- diets with a high fibre content are effective in increasing stool weight and bowel movement frequency
- the effects of a high fibre diet (e.g. approximately 30g per day) may occur after a few days
- however a high fibre diet should be tried for at least a month before its effects are determined
- it is important to ensure an adequate fluid intake (e.g. two litres of water/day) if a patient is on a high fibre diet
- note though that drinking this amount of fluid is problematic for some people
- a high-fibre diet should be used with caution in patients who have obstructive symptoms or faecal impaction, and may be ineffective in slow-transit constipation (e.g. secondary to opioid use) or if constipation is caused by a defecatory disorder (1)
- there is evidence from observational studies suggest an association between constipation and reduced physical activity - therefore encouraging exercise is especially good health advice for patients with constipation, where lack of mobility may be a contributing factor
Guidelines from the British Dietetic Associate (BDA) with respect to the dietary management of constipation note (2):
Summary recommendations:
- psyllium supplements, certain probiotic strains, magnesium oxide supplements, kiwifruits, rye bread and high mineral water are recommended to improve specific constipation outcomes.
Fibre supplements: Good Practice statements
- fibre supplement doses above 10 g/d are optimal for increasing the number of people with constipation who have a clinical benefit, improving stool output and reducing the severity of straining (evidence-based recommendation)
- consuming fibre supplements for a minimum duration of 4 weeks is optimal for increasing stool frequency and improving global constipation symptoms of constipation (evidence-based recommendation)
- in people with constipation who experience tolerance issues with fibre, fibre supplement intake may be increased gradually with weekly increments to avoid adverse effects, such as bloating and flatulence (expert opinion recommendation)

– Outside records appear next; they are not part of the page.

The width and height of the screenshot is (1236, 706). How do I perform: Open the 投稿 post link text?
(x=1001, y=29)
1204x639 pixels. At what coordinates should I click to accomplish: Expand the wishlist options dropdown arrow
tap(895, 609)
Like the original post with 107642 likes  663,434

- when advising the use of inulin-type fructan supplements in constipation, the possibility of increased flatulence should be discussed (evidence-based recommendation)
- fibre supplements should be accompanied by additional fluid intake where clinically appropriate (expert opinion recommendation)

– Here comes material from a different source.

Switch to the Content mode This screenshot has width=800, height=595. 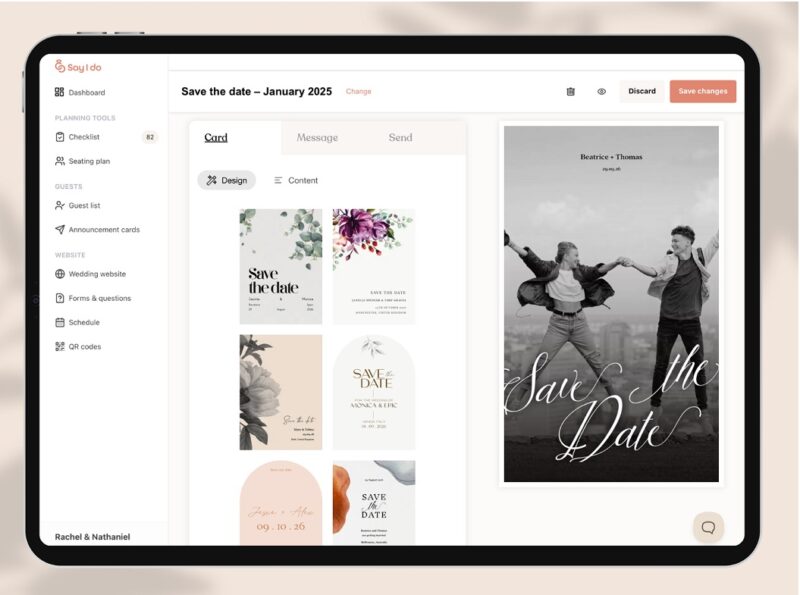tap(297, 180)
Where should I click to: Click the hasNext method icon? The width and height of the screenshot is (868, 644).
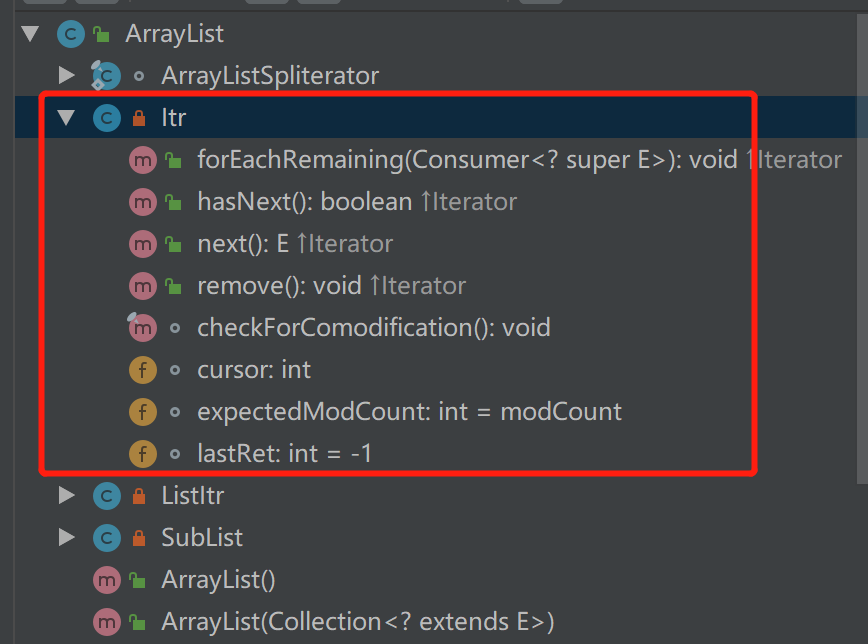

Probiotic supplements: Good Practice statements
- though some species and strains of probiotics, such as B. lactis and Bacillus coagulans Unique IS2, may improve constipation, in general, there is a lack of convincing evidence to recommend specific strains of probiotics in constipation (evidence-based recommendation)

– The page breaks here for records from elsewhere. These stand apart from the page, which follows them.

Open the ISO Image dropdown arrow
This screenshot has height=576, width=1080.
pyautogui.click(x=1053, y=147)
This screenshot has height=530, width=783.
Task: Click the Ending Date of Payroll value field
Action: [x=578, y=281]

- therefore, clinicians may support patients who wish to try probiotics, and advise them to try a probiotic brand of their choice for at least 4 weeks, following the instructions recommended by the manufacturer (expert opinion recommendation)
Magnesium oxide supplements: Good Practice statements
- magnesium oxide supplements at a dose of 0.5–1.5 g/d for at least 4 weeks may be recommended in constipation, as clinically appropriate (evidence-based recommendation)
- magnesium oxide supplements may be increased gradually with weekly increments, while monitoring tolerance, starting at a dose of 0.5 g/d (evidence-based recommendation)
Kiwifruits: Good Practice statements
- consumption of 2–3 kiwifruit daily for at least 4 weeks may be recommended in constipation (evidence-based recommendation)
- Kiwifruit without skin may be recommended for constipation (evidence-based recommendation). While not assessed in studies, keeping the skin on will provide additional fibre, which may potentially be beneficial, but may also potentially increase side effects (expert opinion recommendation)
- Kiwifruit may be a preferred option over psyllium in people with constipation who experience side effects such as bloating, abdominal pain and flatulence (evidence-based recommendation)
Rye bread: Good Practice statement
- consuming 6–8 slices of rye bread daily for at least 3 weeks may be recommended in constipation, (evidence-based recommendation), however, this may not be realistic or manageable for some patients
Reference:
- MeReC Bulletin (2004); 14(6)21-4.
- Dimidi E, van der Schoot A, Barrett K, Farmer AD, Lomer MC, Scott SM, Whelan K. British Dietetic Association Guidelines for the Dietary Management of Chronic Constipation in Adults. Neurogastroenterol Motil. 2025 Oct 13:e70173.